Check your understanding:
(a) Rewrite the passage of the text on the Swedish air pollution study from "Previous studies have" up to and including "period of time.", changing "air pollution" to "airborne pollutants".
(b) Decide whether each statement below agrees with the text on the Swedish air pollution study. Answer yes or no for each and quote the words from the text that decide it.
(i) The BAMSE project has followed around 4,000 children born between 1994 and 1996.
(ii) Urban children generally spend more time outdoors than children in smaller towns.
(iii) The new study was published in the European Respiratory Journal.
(c) According to the text on the Swedish air pollution study, which two organizations launched the BAMSE project?

In a new Swedish study researchers have found that children exposed to air pollution can have improved lung function in adulthood if the levels of pollution are reduced.
Previous studies have shown that urban children ingest more air pollution than children in smaller towns, even though they generally spend less time outdoors. At the same time, air pollution in Stockholm has decreased over the last 20 years, so researchers have been studying the lung capacity of children and young people for a longer period of time.
Medicial university Karolinska Institutet, together with Stockholm County Council, launched the BAMSE project in the mid-1990s, which has since followed around 4,000 children born between 1994 and 1996. The project stands for Barn (children), Allergi (allergy), Miljö (environment), Stockholm and Epidemiologi (epidemiology), and has conducted research on these topics over the years.
In a new study published by mainly Swedish researchers in the European Respiratory Journal, the lung functions of children aged 8, 16 and 24 and later young adults were monitored using spirometry and compared with the changing levels of air pollution in Stockholm. In particular, the study looked at levels from traffic in places where the participants lived from birth until around their 20s.

Recorded information:
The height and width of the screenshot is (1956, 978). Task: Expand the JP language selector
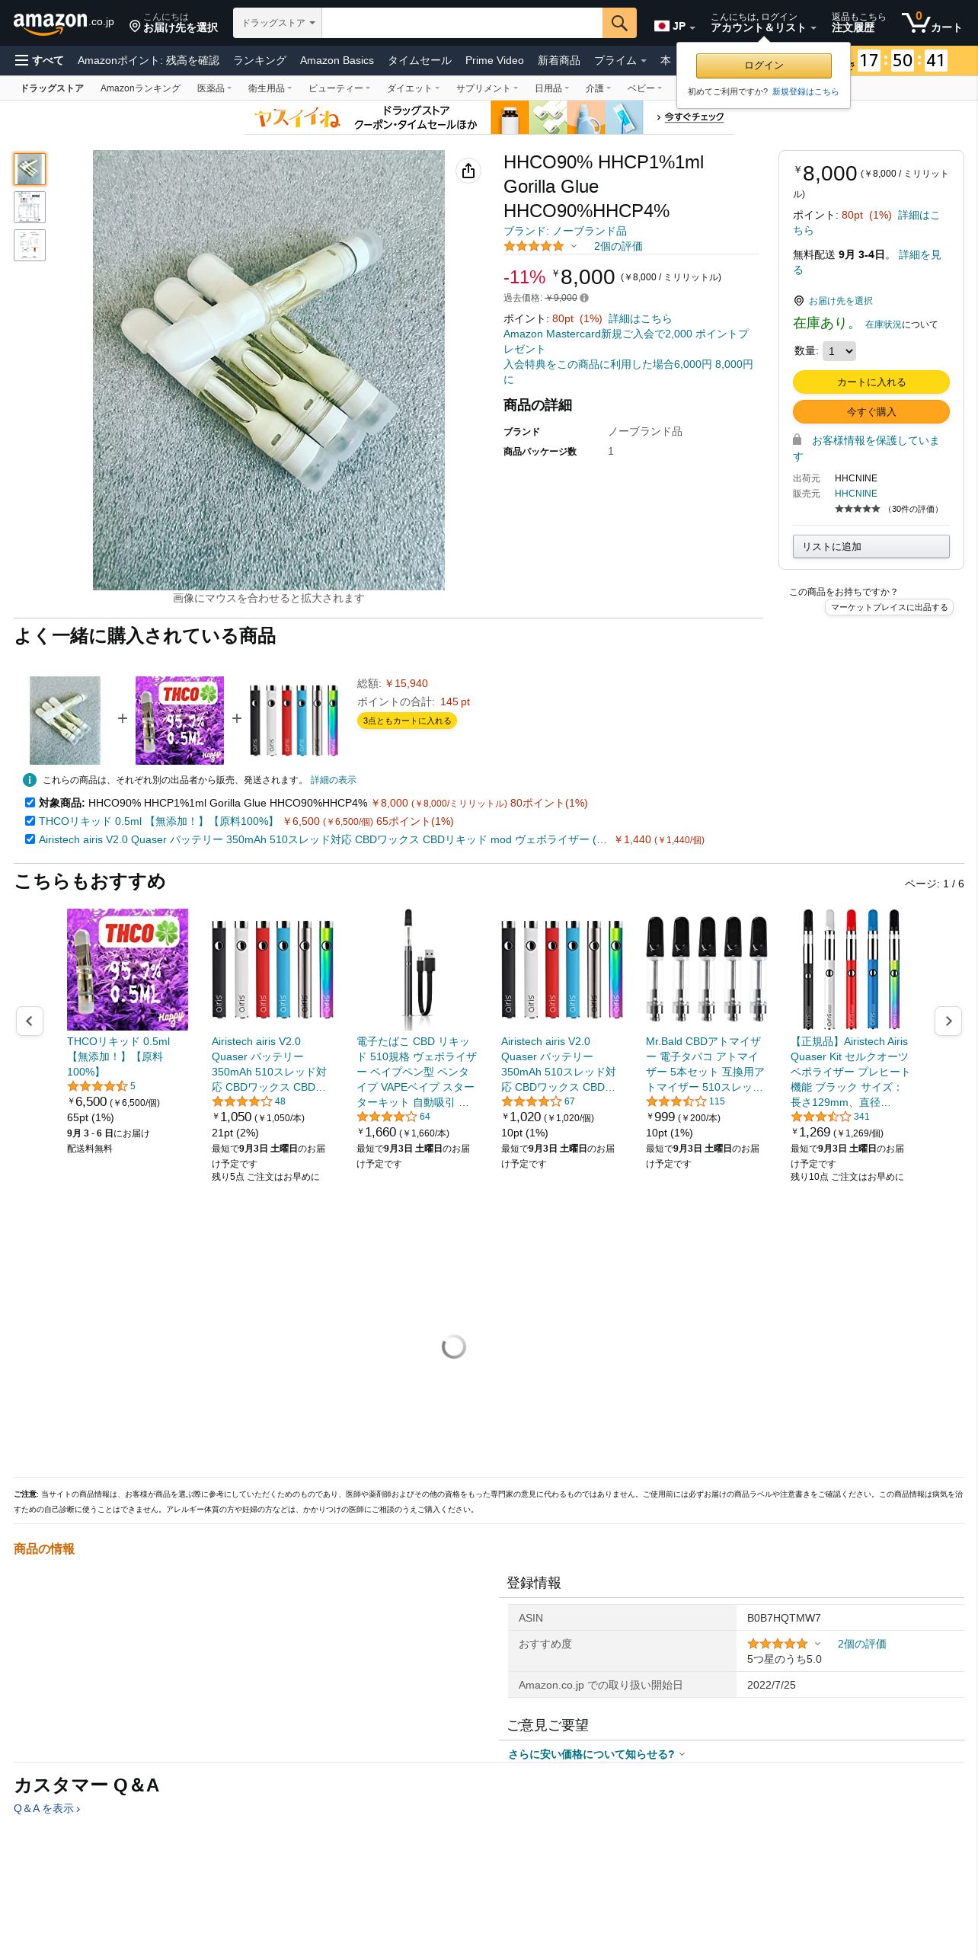pos(675,26)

Written responses:
(a)
Previous studies have shown that urban children ingest more airborne pollutants than children in smaller towns, even though they generally spend less time outdoors. At the same time, airborne pollutants in Stockholm has decreased over the last 20 years, so researchers have been studying the lung capacity of children and young people for a longer period of time.

(b)
(i) Yes: "which has since followed around 4,000 children born between 1994 and 1996."
(ii) No: "even though they generally spend less time outdoors."
(iii) Yes: "In a new study published by mainly Swedish researchers in the European Respiratory Journal"

(c) Karolinska Institutet and Stockholm County Council